REQUIRED ACTION. The line containing "Image resolution: width=2576" and each line after it, through the final line of the data, are to be retyped exactly, with pictures left out.
_ _ _ _ _ _ _
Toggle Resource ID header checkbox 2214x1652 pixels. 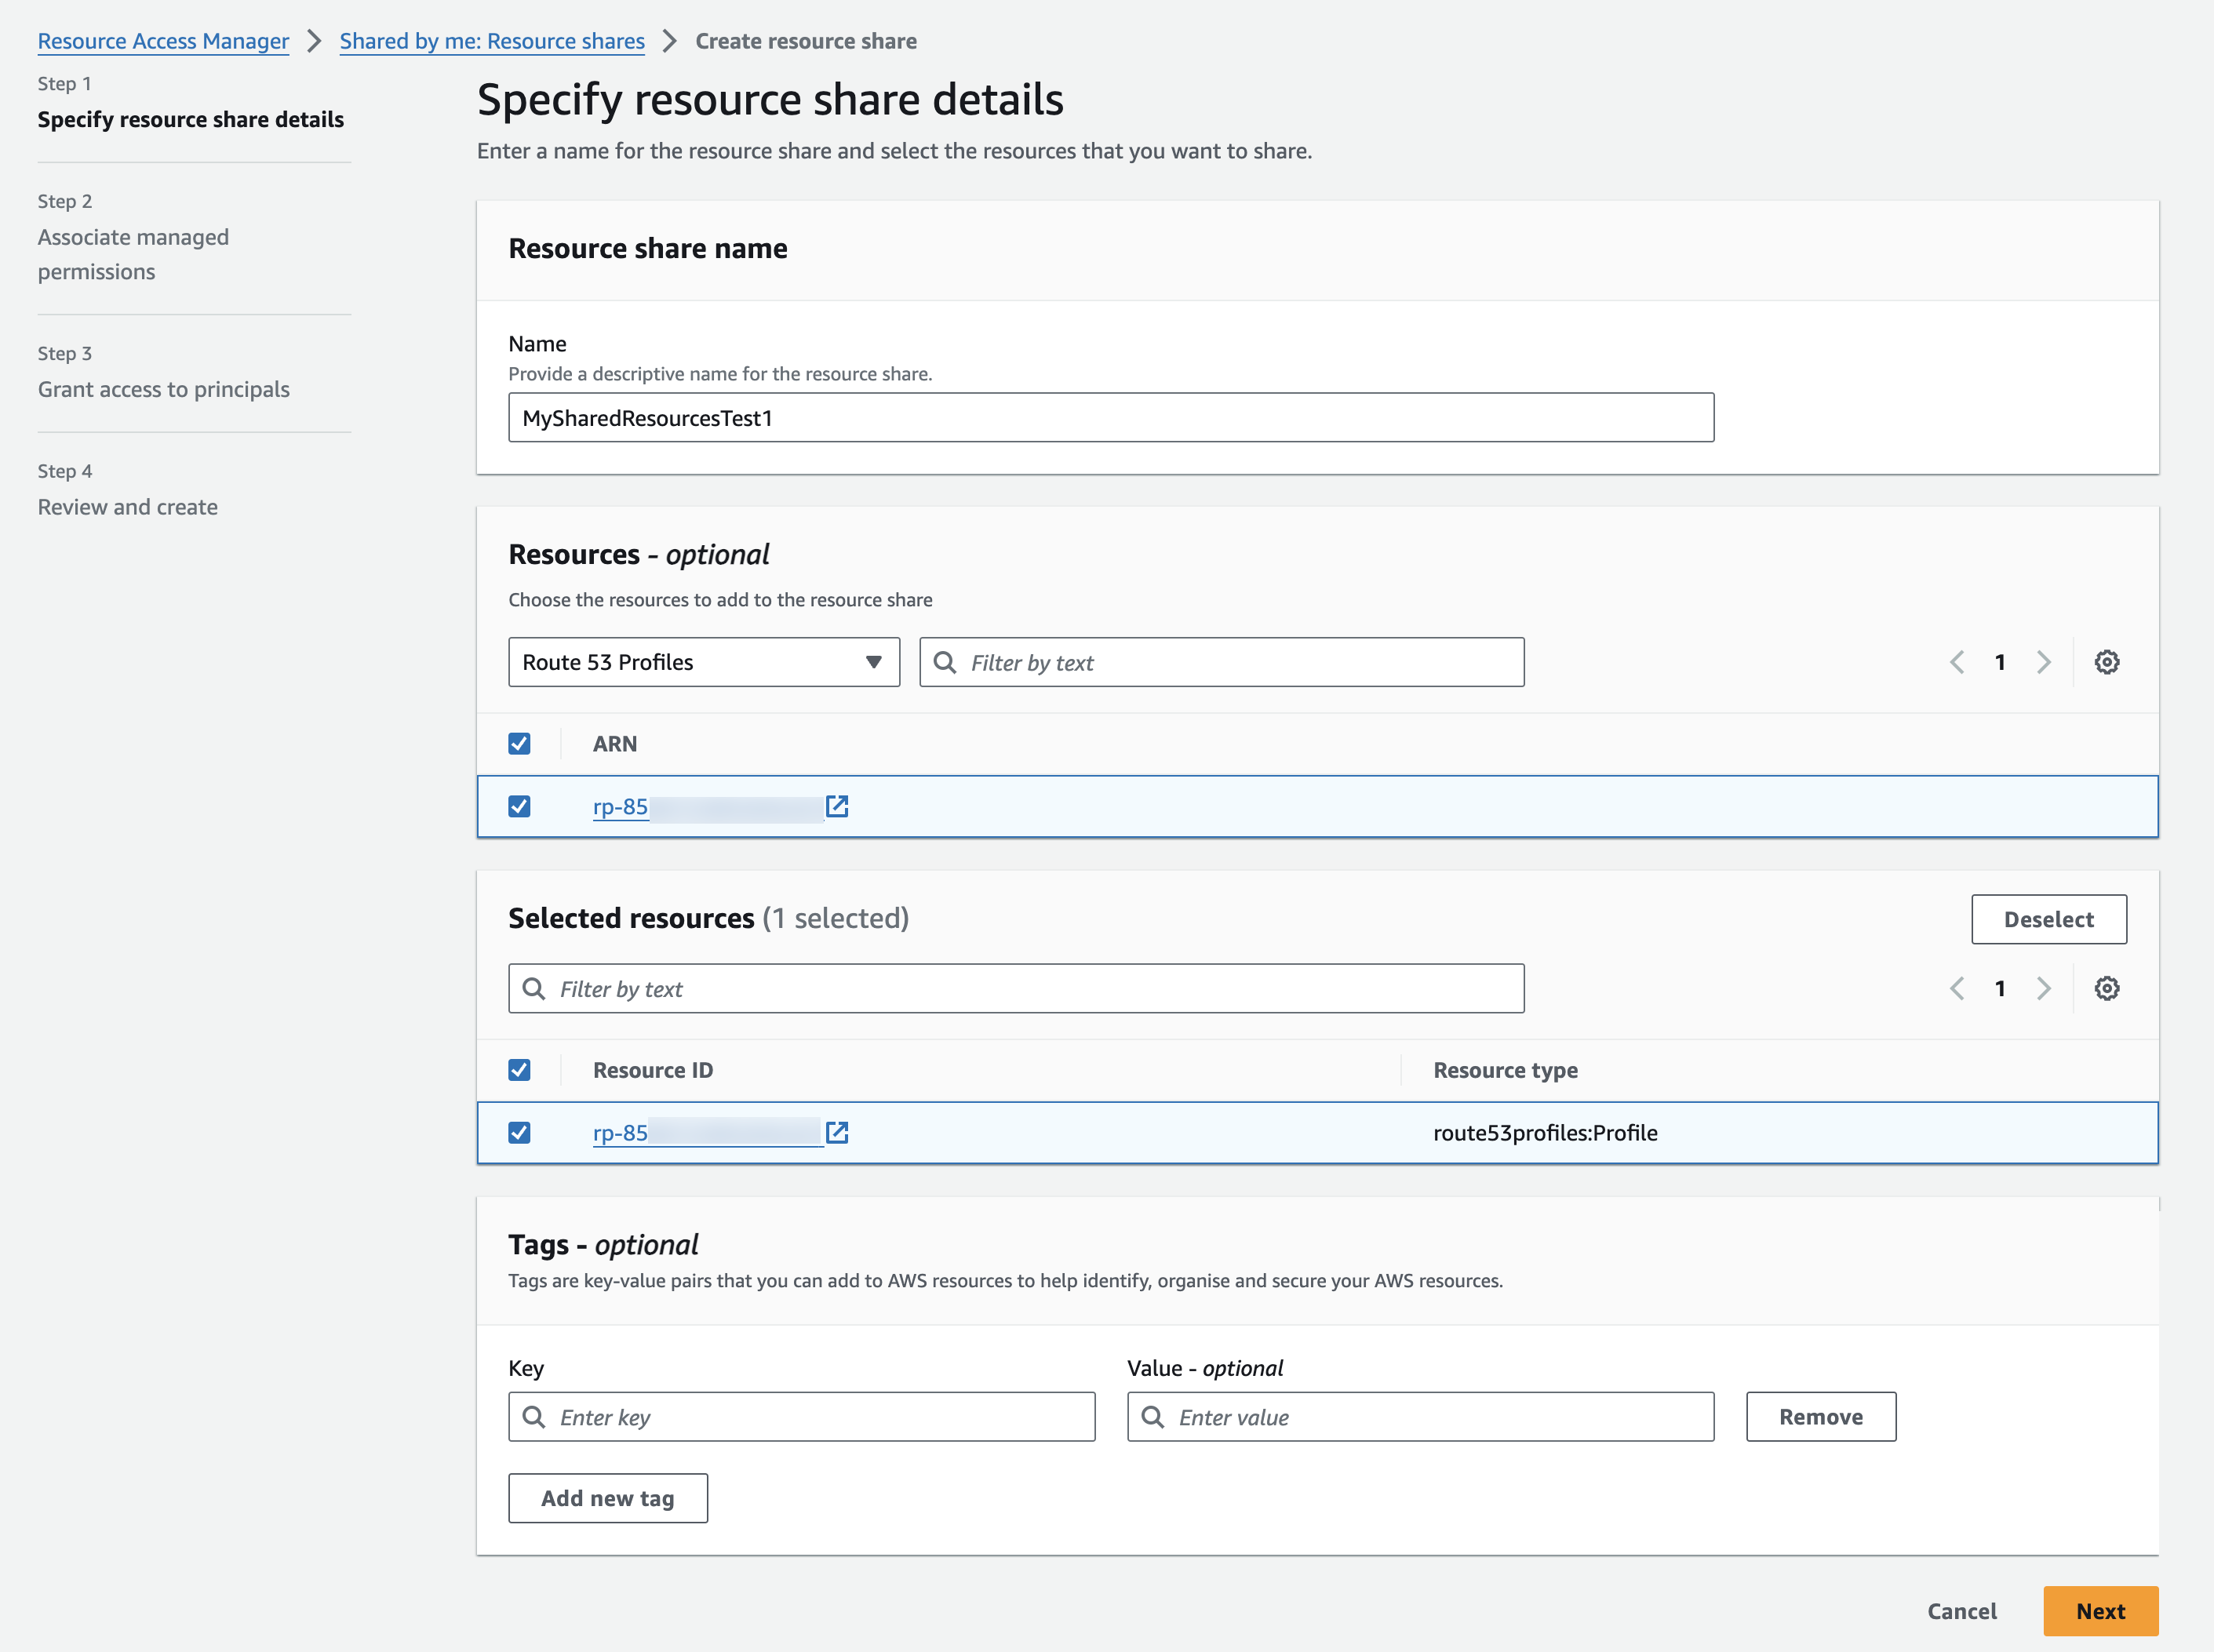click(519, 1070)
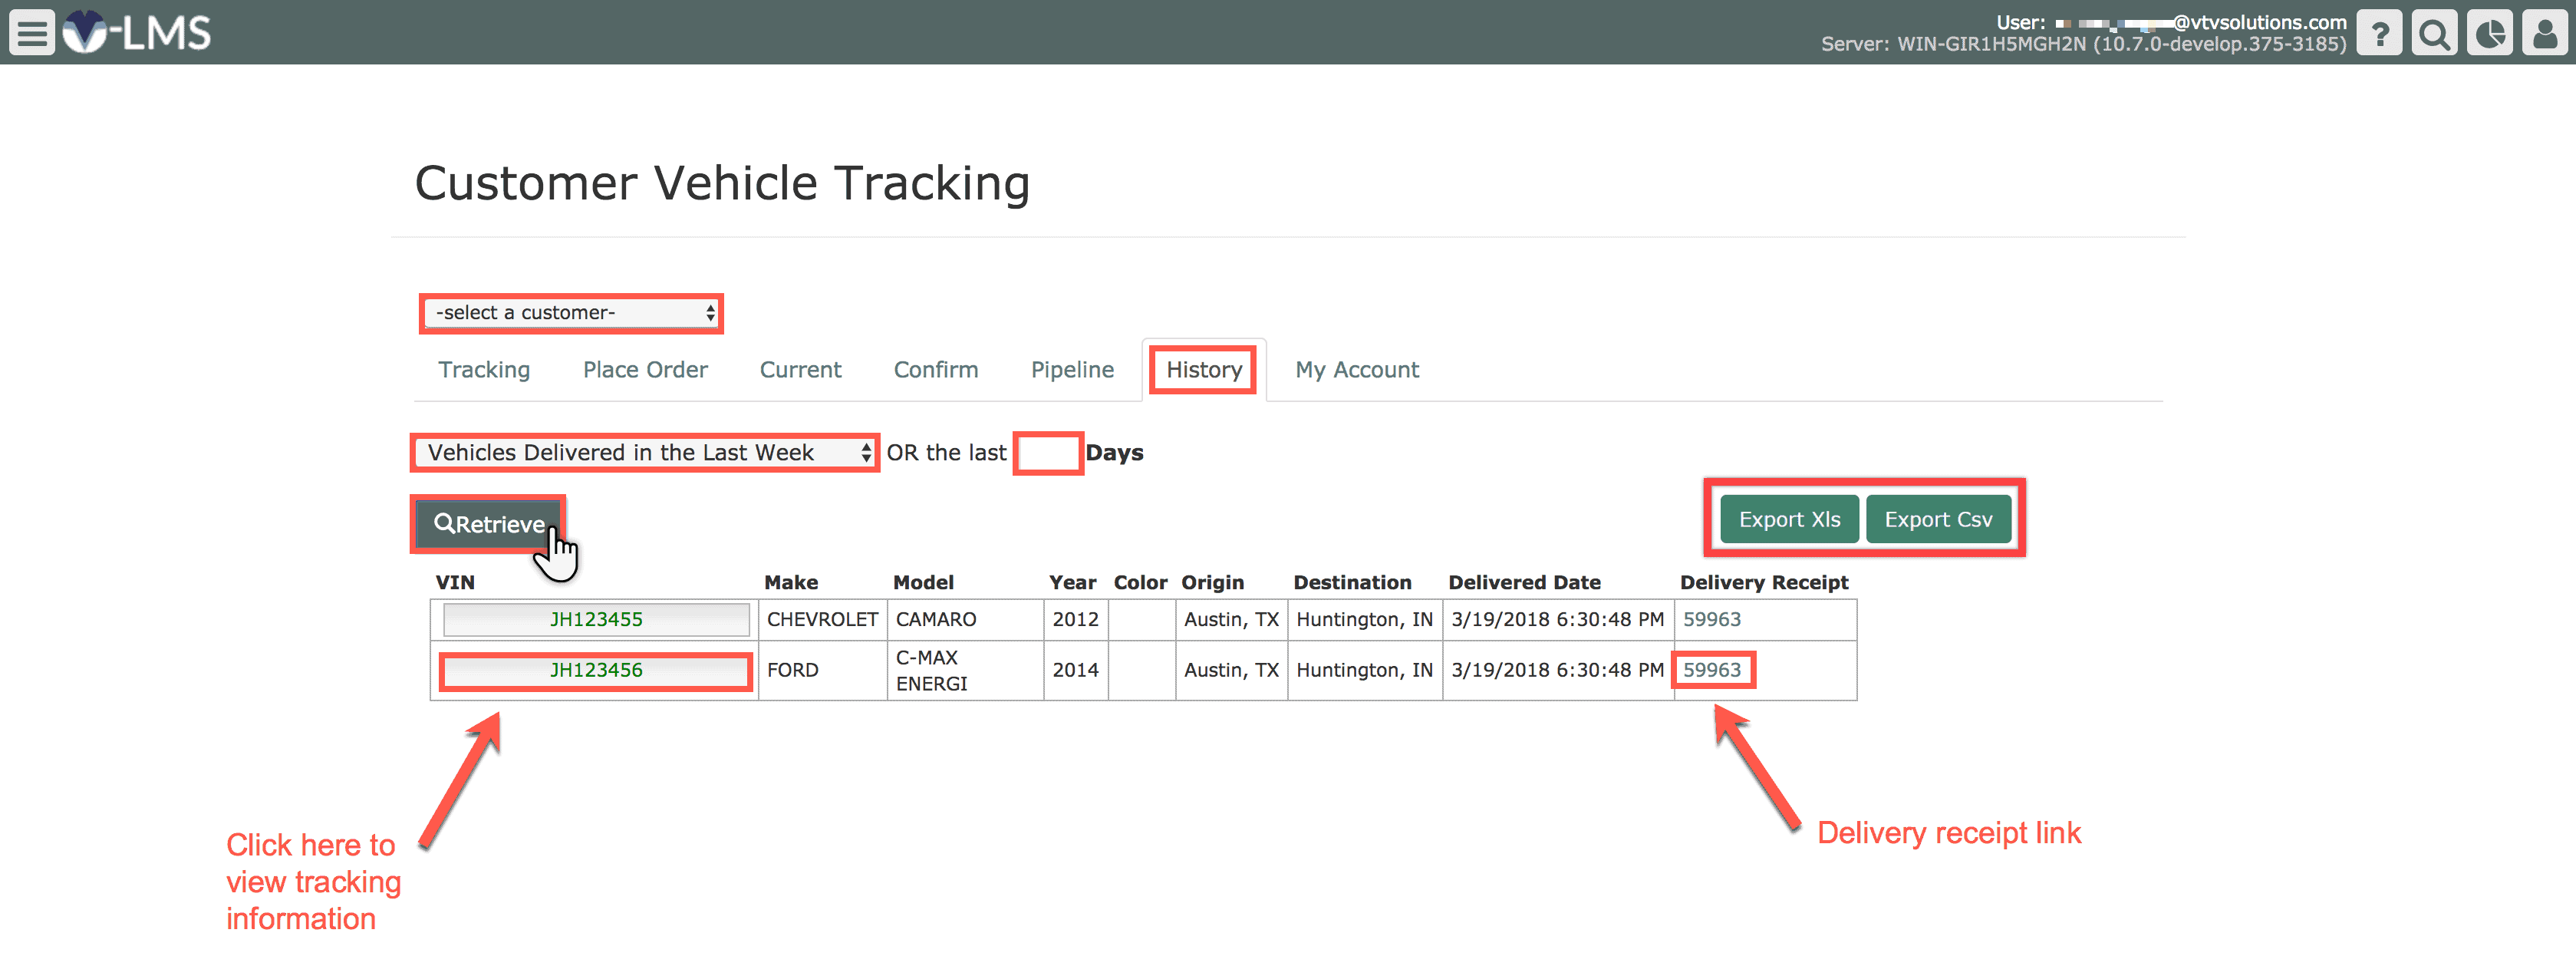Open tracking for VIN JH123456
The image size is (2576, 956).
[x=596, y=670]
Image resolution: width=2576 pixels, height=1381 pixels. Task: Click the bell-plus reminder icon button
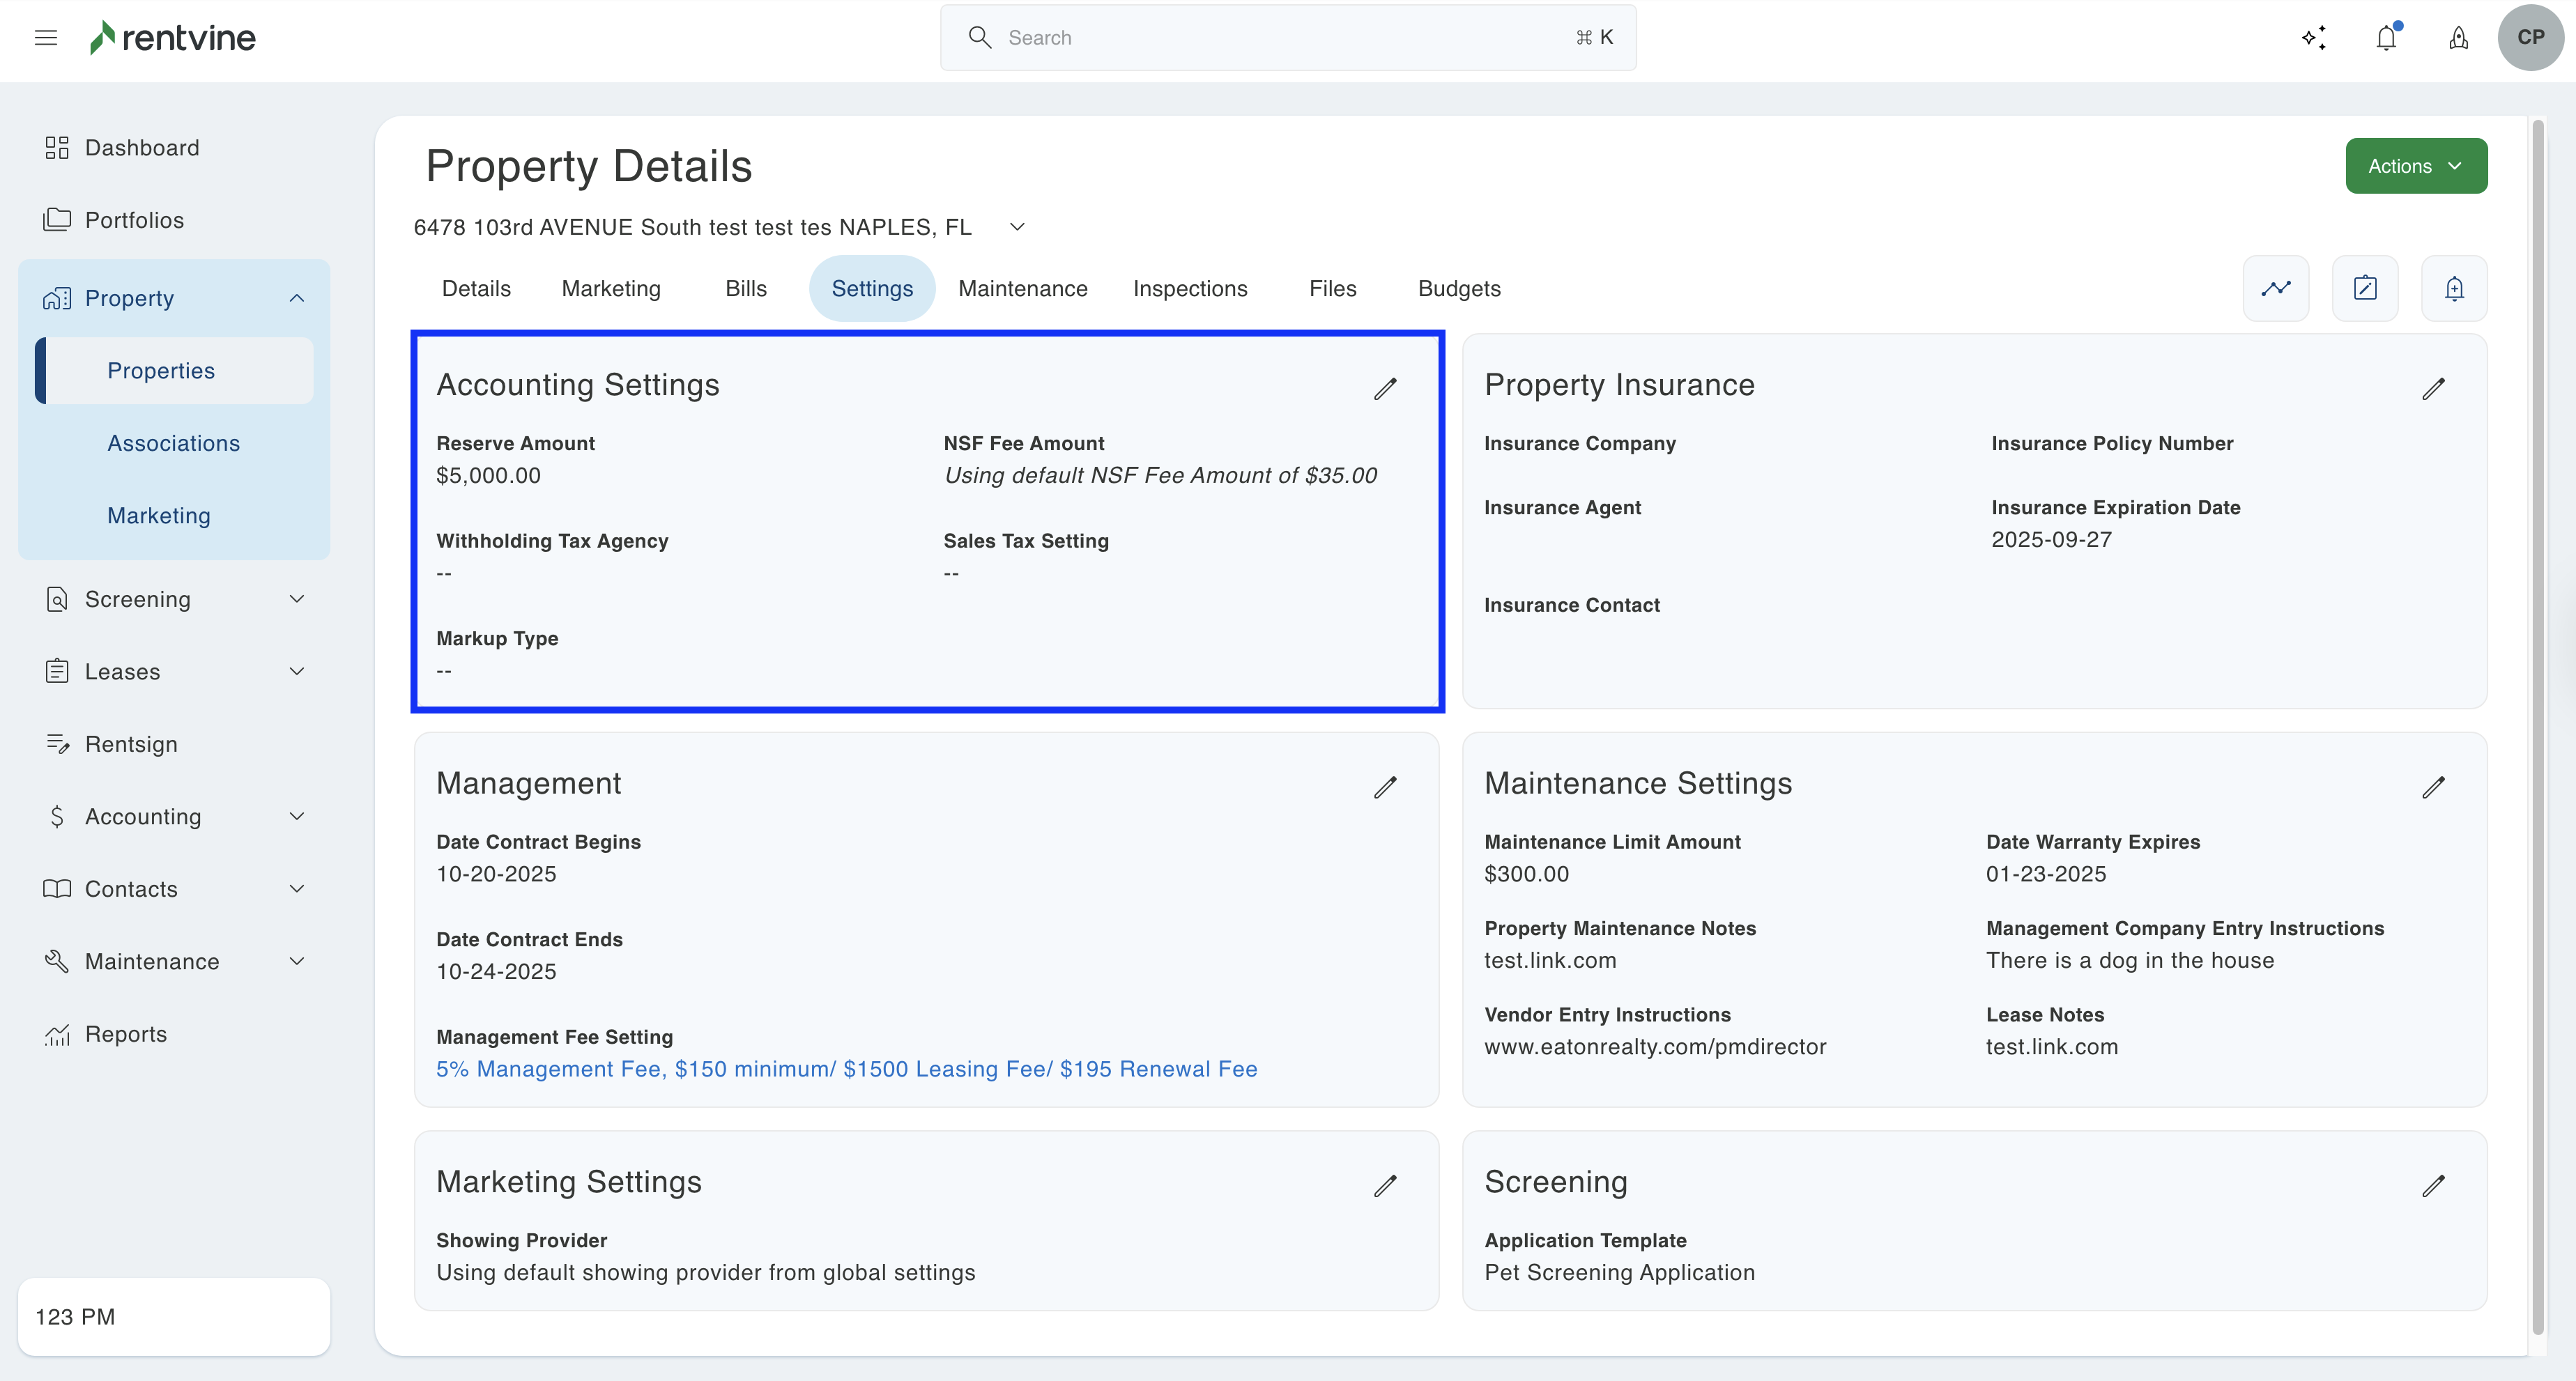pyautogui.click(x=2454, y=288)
_ _ _ _ _ _ _
ANSWER AREA.
Image resolution: width=2576 pixels, height=1381 pixels. Task: Click the bell-plus reminder icon button
pyautogui.click(x=2454, y=288)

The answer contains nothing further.